TASK DIRECTIONS
Copy the rows below verbatim, from the line with "Collapse the 会员管理 sidebar section" up to and including the final row.

------ GIVEN RECORDS ------

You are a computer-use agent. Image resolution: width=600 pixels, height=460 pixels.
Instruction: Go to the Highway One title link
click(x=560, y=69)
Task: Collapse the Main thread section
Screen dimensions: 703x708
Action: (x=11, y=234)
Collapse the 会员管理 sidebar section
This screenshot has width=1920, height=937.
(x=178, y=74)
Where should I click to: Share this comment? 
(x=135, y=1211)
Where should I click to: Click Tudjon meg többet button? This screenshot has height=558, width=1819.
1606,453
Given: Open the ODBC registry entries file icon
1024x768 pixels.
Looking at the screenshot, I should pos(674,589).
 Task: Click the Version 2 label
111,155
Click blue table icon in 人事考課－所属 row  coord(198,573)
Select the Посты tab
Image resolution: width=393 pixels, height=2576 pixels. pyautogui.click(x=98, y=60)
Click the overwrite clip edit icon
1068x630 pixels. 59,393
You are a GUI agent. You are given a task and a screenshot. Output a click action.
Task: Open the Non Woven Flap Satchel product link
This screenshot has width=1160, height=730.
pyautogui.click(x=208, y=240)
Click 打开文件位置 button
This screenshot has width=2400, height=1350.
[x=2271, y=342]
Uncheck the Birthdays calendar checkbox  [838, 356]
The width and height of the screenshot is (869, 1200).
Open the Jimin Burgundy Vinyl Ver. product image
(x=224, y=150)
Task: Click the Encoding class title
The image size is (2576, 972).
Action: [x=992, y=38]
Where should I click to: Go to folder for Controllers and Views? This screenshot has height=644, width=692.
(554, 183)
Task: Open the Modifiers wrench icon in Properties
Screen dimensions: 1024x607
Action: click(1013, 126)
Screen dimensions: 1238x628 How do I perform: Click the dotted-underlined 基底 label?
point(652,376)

------

RIGHT ANSWER
Collapse the 会员管理 sidebar section
This screenshot has width=1920, height=937.
(x=178, y=74)
Where should I click to: Share this comment? 
(x=135, y=1211)
Where should I click to: Click Tudjon meg többet button? This screenshot has height=558, width=1819.
1606,453
Given: Open the ODBC registry entries file icon
1024x768 pixels.
Looking at the screenshot, I should pos(674,589).
 Task: Click the Version 2 label
111,155
Click blue table icon in 人事考課－所属 row  coord(198,573)
Select the Посты tab
Image resolution: width=393 pixels, height=2576 pixels. pyautogui.click(x=98, y=60)
Click the overwrite clip edit icon
1068x630 pixels. 59,393
You are a GUI agent. You are given a task and a screenshot. Output a click action.
Task: Open the Non Woven Flap Satchel product link
This screenshot has width=1160, height=730.
pyautogui.click(x=208, y=240)
Click 打开文件位置 button
This screenshot has width=2400, height=1350.
[x=2271, y=342]
Uncheck the Birthdays calendar checkbox  [838, 356]
The width and height of the screenshot is (869, 1200).
Open the Jimin Burgundy Vinyl Ver. product image
(x=224, y=150)
Task: Click the Encoding class title
The image size is (2576, 972).
Action: [x=992, y=38]
Where should I click to: Go to folder for Controllers and Views? This screenshot has height=644, width=692.
(554, 183)
Task: Open the Modifiers wrench icon in Properties
Screen dimensions: 1024x607
Action: click(1013, 126)
Screen dimensions: 1238x628 How do I perform: Click the dotted-underlined 基底 label?
point(652,376)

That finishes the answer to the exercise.